# Pet Depot



## Flying-Dumbo-Rat (Aug 9, 2013)

Normally this would be a rave. They take care of most of their animals and sell good stuff. But the ones near me have been...eh.Admittedly, it was months ago. And I didn't say anything. But it's been on my mind ever since; shoulda said something.There's two around here. A small one with their mascot (a friendly parrot) running around freely and the other is new and is about the size of a small Wal-Mart. They're both near restaurants we go to sometimes; me n' my oldest sis always go in and look at the pets and stuff for our cats.Many months ago, I went into smaller one. Rabbits in front are happy watching the bird looking down at them; then I notice the nearby guinea pig cage is housing only one. Whatever, it's not their fault someone bought the rest and left one alone. I step closer and put my hand in to pet it when it freaks out, screams, and bolts around the cage at the site of my hand. It was so skittish and flinched at every noise. I ignored it and went to see the mice and rats. There was at least fifty mice in there, roughly a 10 - 20 gal tank. One was all scarred up and missing a chunk of ear, many were fighting, and there was a hut taking up 1/4 the cage with at least 20 crammed in. I didn't see any but two adult rats, though they had an unusual lot of pinkies and fuzzies (seperated from their mothers and labeled as cheap feeders like usual), way more than usual. I had to leave and just hurried out the door.Fast forward a few months. The newer Depot was only starting to get animal stock. They had cute new baby bunnies and ferrets and we were fawning over them when we noticed neither had any water, food, or clean bedding (the walls also were covered in urine); then an employee came over, scoops up a ferret, coos over how cute it is, but does nothing of the water and was too busy cuddling the ferret to pay attention to our concern. We go over and look around when I notice a still-pregnant mouse in a ten gal tank sitton on at least 13 babies with other mice still running around. Horrified, I went to the rat treats and left ASAP.I should have said something; it's my fault. Too late unless I go there recently and take evidence photos, doubt it changed and can't go there anytime soon again. I just wanted someone to tell, someone who expresses actual concern. I don't know if its illegal here or something but I don't like it...


----------



## ellismera (Oct 29, 2014)

That's horrible! Ive never seen anything like that in the UK


----------



## Pandorascaisse (Mar 12, 2014)

The pet depot here is absolutely awful. They sell no good cages, every single cage they sell is too small.
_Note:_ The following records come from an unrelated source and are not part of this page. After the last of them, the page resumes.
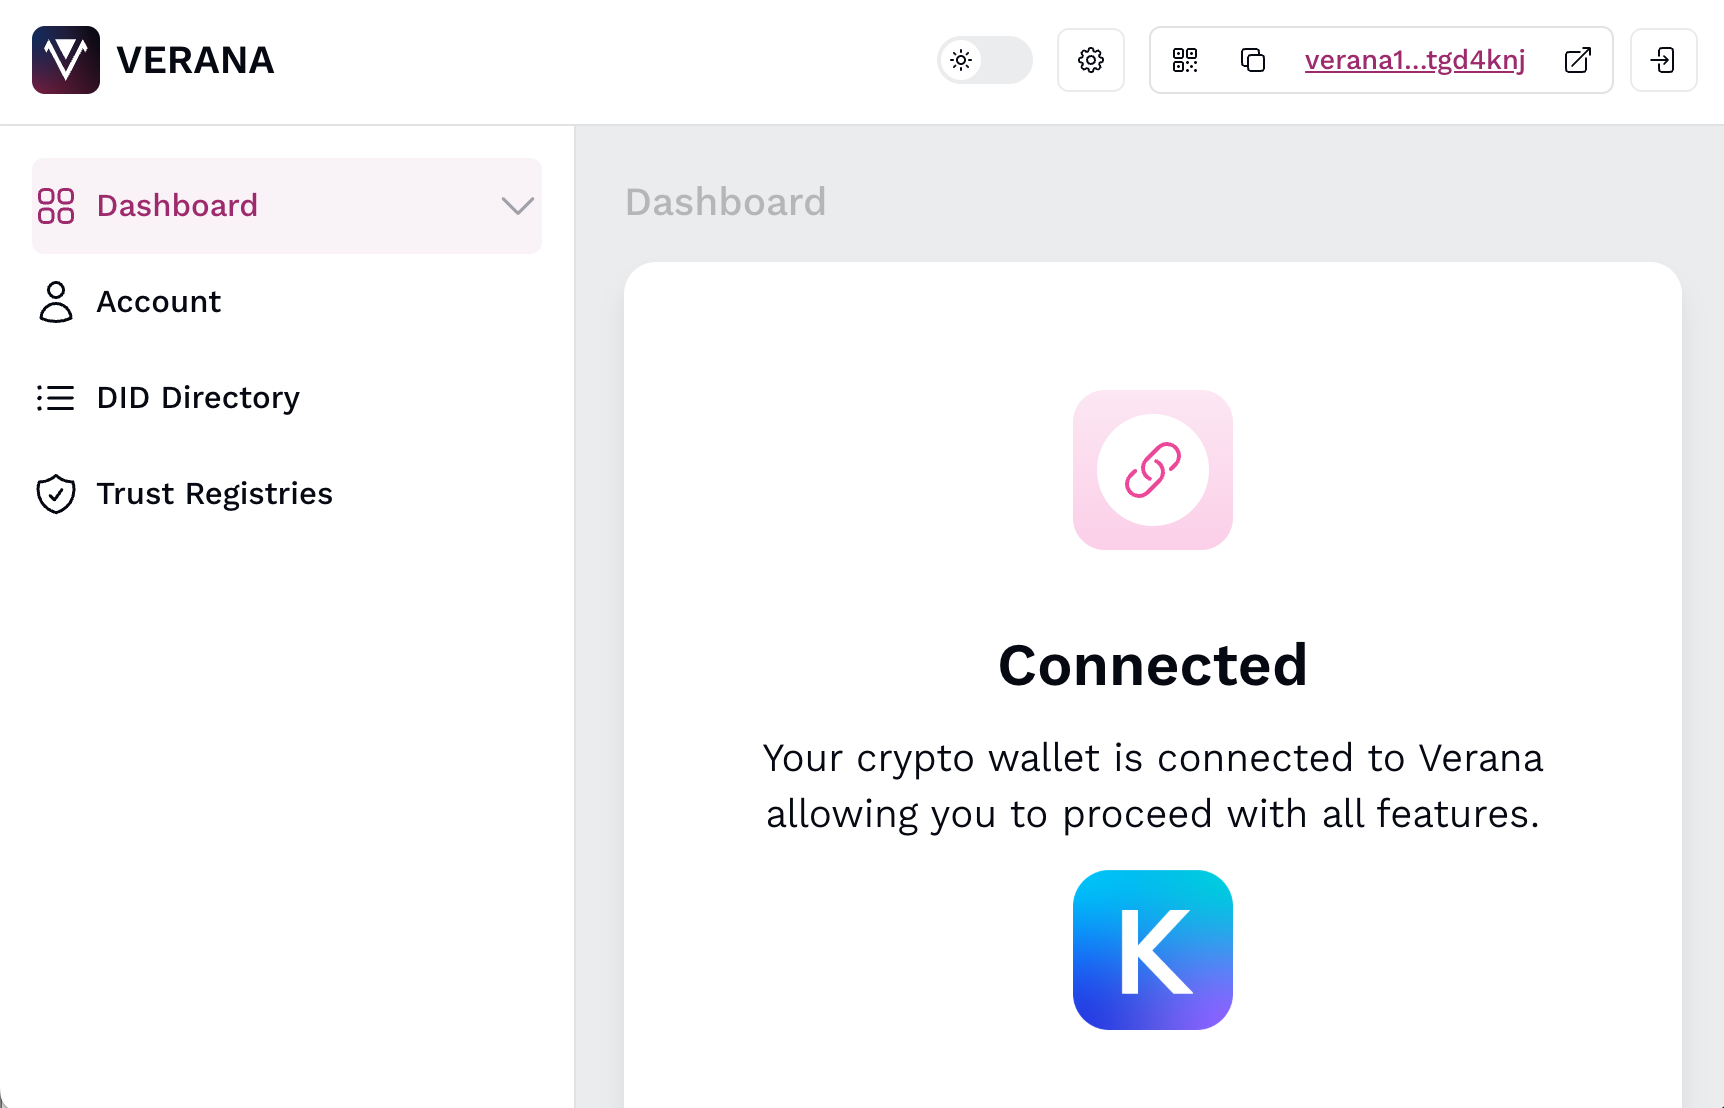Viewport: 1724px width, 1108px height.
Task: Open the address in explorer via external link icon
Action: [x=1577, y=60]
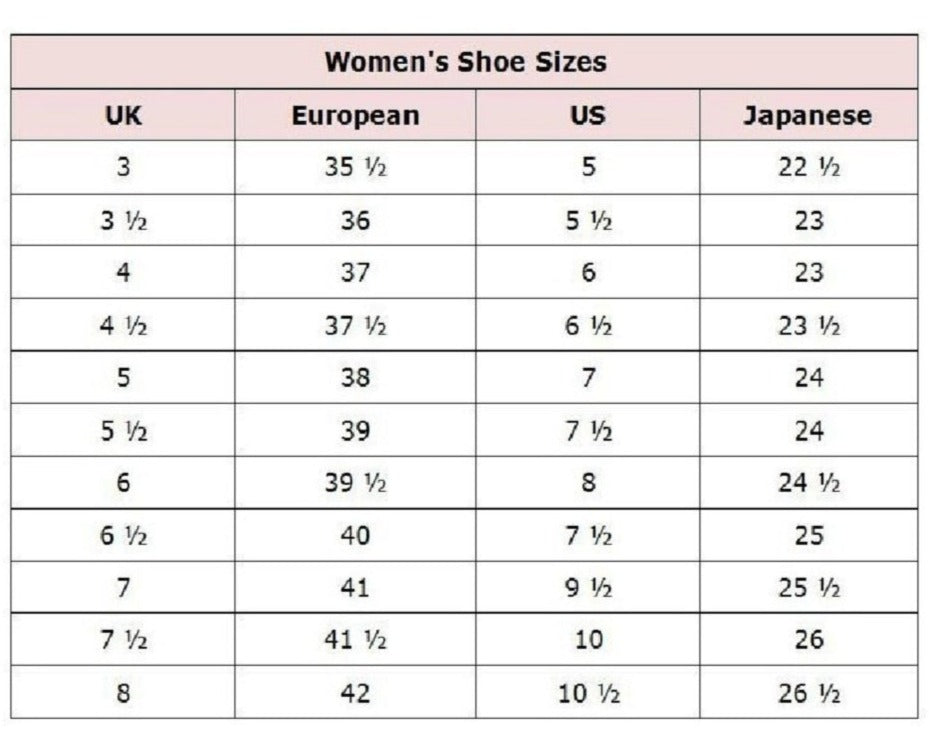Select European size "35 ½" cell
Image resolution: width=929 pixels, height=734 pixels.
click(355, 167)
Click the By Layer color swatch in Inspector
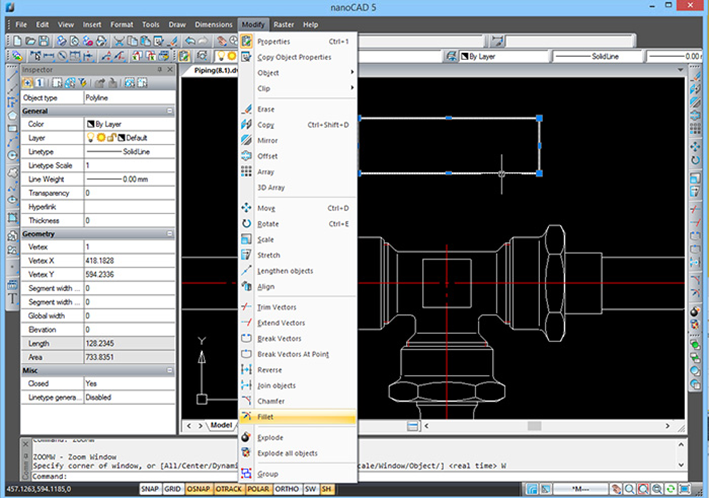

All of their parrot's wings are clipped way too short. They sell a bunch of "designer" breeds for nearly a thousand dollars (sometimes more) and keep them 3 puppies to a cramped cage in the back. Then they take one cage worth of puppies and set them up front once in awhile.

I'll admit, I'm a little bitter concerning the fact that I have training with animals and when I went to apply they were having none of that. In fact, the manager left to answer her cell in the middle of my interview. They just wanted to know what hours I could've worked, nothing else. Nothing about my years of research, my shadowing of a vet... nothing.

I know someone who got a hamster from there. They don't even label their hamster species. They house guinea pigs and rabbits together in a cage that's not big enough at all. They keep about a dozen-20 parakeets in one bird cage.

I liked them when they first moved in because they were a new pet shop... but not anymore. Their animals hardly ever get bedding. Just a bit of carefresh or shredded paper sprinkled in. You can see the bottom of most of the cages in most places.

And what's even "better"? They're always asking for donations of shredded paper. DONATIONS.


----------



## Flying-Dumbo-Rat (Aug 9, 2013)

Oh god, that sounds much worse! Mine is okay as somewhat mentioned but I think it's going downhill. At least they don't sell puppies or kittens or house different species together.


----------